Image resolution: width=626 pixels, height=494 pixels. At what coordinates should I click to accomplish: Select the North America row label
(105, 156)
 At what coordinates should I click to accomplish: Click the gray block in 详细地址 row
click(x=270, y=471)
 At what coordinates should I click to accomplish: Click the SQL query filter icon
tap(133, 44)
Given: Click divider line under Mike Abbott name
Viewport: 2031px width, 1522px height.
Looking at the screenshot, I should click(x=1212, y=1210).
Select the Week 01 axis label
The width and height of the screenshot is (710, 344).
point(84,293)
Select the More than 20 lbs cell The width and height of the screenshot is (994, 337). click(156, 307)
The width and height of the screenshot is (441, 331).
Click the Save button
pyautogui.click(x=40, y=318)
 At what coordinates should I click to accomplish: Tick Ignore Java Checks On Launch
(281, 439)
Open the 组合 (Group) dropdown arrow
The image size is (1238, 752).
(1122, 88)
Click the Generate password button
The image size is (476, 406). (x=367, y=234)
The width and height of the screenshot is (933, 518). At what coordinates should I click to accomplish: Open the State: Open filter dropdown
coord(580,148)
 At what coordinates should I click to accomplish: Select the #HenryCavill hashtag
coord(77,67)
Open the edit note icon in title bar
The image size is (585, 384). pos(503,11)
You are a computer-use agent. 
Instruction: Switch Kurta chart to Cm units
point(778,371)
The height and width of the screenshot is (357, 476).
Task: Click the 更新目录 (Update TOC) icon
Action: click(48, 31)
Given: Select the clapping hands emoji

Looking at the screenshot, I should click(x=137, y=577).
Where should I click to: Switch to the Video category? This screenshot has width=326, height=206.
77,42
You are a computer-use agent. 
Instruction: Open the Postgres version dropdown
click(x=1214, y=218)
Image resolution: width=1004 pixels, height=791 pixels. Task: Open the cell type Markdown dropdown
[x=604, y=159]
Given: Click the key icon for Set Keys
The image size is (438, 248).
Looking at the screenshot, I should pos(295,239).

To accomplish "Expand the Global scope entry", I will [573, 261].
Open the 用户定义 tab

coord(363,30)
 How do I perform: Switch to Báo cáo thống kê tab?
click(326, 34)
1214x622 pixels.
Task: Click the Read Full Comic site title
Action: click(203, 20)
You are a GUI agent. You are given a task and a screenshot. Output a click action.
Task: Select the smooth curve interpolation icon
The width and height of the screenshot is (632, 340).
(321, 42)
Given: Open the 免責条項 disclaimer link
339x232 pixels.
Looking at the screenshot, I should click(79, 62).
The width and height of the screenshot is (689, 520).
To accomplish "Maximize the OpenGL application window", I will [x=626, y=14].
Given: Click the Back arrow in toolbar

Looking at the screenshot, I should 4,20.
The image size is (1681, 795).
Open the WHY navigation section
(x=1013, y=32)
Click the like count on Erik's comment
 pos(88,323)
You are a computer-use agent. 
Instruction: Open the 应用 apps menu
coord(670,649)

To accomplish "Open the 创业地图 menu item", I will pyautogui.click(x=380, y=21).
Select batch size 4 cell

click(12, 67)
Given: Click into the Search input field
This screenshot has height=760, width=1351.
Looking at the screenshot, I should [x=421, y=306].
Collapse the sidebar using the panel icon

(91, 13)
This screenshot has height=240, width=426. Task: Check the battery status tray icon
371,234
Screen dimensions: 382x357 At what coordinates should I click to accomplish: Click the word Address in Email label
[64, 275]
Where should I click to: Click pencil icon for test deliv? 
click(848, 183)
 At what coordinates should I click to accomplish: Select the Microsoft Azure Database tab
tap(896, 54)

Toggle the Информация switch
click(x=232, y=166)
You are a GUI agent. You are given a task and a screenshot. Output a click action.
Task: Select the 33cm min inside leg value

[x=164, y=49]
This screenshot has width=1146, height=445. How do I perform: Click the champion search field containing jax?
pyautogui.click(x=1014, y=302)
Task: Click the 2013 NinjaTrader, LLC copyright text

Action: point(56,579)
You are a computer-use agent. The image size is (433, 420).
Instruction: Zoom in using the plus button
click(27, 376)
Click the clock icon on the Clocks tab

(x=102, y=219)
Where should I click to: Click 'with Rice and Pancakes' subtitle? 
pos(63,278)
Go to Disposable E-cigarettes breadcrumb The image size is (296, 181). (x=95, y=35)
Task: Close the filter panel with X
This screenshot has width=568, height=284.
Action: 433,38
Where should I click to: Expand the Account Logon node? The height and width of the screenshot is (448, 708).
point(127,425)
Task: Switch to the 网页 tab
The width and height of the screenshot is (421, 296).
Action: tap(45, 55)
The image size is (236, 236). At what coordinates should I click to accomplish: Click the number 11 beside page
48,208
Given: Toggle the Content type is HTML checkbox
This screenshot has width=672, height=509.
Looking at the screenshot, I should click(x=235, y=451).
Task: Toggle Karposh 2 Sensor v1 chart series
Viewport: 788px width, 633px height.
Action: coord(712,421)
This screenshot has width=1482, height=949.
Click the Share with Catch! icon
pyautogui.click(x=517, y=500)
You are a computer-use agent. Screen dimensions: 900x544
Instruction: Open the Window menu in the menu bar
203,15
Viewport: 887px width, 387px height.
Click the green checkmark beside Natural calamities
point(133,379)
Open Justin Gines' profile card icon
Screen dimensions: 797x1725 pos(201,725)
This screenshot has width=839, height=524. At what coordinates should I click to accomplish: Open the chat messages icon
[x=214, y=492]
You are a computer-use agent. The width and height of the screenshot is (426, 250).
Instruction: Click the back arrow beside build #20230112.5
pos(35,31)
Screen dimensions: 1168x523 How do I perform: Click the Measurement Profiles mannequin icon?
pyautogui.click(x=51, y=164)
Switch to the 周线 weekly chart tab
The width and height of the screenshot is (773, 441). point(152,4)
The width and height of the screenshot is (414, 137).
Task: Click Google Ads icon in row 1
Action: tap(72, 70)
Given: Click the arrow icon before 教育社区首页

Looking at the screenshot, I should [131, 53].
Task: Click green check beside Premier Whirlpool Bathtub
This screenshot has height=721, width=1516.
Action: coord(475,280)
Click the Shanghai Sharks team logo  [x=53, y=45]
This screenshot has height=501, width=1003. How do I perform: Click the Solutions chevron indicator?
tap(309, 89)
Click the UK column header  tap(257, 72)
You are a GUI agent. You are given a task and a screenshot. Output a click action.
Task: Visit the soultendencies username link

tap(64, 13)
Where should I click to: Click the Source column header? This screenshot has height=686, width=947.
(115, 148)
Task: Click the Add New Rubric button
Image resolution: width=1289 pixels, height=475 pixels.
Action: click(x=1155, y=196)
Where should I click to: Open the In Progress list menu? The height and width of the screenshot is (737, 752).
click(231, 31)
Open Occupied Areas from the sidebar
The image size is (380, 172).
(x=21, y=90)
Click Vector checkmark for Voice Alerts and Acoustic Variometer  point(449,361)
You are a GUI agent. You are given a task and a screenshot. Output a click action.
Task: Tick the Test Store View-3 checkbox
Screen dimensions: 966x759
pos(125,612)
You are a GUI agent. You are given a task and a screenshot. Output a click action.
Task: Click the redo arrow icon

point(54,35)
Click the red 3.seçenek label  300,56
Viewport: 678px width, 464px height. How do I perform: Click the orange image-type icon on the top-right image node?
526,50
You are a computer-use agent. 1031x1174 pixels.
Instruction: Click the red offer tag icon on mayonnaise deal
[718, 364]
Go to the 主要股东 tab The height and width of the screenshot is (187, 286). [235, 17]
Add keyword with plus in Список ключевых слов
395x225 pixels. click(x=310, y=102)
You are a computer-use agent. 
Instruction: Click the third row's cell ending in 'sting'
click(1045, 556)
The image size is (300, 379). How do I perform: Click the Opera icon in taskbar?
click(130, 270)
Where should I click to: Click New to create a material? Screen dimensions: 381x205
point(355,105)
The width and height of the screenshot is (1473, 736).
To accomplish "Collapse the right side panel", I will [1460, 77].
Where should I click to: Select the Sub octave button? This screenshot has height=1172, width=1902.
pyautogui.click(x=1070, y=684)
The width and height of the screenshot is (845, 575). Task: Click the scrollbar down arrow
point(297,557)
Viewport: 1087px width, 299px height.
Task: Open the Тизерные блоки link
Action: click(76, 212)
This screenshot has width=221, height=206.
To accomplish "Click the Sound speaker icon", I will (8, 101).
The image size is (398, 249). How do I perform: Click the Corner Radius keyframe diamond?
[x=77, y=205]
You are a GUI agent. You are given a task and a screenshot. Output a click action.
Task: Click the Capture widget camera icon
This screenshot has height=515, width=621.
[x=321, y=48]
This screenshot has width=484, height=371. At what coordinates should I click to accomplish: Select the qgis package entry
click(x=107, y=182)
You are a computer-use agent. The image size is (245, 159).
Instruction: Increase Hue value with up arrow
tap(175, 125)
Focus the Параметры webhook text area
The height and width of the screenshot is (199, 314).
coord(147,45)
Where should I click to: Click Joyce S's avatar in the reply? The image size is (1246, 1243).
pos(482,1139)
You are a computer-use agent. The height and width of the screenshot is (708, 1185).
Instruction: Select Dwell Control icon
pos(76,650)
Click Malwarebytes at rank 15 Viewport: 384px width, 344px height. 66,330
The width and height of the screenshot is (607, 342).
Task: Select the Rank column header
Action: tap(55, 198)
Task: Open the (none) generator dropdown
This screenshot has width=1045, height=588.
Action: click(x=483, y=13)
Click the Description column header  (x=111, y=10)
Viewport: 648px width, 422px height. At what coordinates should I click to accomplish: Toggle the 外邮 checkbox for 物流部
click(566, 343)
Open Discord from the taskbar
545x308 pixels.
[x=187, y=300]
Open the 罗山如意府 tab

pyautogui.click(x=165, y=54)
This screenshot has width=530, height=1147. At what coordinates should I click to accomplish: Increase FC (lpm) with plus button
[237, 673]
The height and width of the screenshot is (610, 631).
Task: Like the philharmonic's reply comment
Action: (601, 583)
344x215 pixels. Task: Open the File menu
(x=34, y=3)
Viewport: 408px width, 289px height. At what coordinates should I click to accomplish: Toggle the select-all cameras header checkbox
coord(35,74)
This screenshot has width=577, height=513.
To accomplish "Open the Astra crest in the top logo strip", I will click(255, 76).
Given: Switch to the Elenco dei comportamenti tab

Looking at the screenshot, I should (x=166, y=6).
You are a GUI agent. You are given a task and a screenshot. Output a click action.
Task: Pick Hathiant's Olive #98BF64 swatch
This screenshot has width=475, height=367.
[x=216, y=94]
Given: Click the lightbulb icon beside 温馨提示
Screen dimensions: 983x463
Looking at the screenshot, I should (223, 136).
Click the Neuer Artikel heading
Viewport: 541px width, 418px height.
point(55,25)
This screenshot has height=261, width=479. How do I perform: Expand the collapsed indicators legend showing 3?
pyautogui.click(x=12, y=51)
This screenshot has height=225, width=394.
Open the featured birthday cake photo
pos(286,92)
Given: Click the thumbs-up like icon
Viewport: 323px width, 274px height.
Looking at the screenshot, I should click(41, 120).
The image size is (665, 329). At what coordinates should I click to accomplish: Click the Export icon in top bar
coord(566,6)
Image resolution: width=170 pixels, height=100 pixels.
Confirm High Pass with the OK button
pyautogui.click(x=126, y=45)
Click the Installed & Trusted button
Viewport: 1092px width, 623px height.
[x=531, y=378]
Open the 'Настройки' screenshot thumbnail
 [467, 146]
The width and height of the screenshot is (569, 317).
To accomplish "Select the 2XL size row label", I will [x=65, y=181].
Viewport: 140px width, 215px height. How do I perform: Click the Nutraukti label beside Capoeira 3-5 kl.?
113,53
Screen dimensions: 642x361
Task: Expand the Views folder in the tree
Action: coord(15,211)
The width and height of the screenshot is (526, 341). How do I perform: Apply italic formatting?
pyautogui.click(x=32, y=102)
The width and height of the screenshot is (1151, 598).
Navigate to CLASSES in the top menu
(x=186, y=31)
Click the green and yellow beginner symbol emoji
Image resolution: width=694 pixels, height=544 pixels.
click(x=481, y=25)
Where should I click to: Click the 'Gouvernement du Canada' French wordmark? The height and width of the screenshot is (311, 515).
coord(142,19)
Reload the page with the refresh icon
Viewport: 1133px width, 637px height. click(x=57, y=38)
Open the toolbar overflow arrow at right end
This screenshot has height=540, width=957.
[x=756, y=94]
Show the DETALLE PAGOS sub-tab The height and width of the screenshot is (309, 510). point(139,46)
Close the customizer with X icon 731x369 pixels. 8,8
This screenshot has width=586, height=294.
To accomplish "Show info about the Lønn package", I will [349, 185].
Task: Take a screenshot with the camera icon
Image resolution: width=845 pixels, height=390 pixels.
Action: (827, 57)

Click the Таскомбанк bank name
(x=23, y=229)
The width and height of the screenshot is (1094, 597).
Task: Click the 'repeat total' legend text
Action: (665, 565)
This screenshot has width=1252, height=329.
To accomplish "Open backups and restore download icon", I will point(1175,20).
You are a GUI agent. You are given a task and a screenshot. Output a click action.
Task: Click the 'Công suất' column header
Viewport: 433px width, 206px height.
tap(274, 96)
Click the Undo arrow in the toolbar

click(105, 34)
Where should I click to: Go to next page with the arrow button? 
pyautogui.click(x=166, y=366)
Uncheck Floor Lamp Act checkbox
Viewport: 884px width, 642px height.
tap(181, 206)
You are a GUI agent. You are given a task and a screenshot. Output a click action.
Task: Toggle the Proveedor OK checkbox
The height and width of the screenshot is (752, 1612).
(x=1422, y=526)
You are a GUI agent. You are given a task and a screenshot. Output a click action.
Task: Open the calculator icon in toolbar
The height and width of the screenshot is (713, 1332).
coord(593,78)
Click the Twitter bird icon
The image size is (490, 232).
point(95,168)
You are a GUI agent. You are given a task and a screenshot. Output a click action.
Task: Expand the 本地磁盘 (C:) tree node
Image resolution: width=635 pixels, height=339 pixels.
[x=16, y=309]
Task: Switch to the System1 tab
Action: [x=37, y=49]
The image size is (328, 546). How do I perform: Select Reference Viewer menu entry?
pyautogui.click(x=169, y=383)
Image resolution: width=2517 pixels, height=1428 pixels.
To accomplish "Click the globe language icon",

▸ PROBLEM DETAILS:
Scan the data above for the string "Close". Copy every line in which it appears.

▸ RESULT OF THIS TASK:
Task: Close the filter panel with X
Close the customizer with X icon 731x369 pixels. 8,8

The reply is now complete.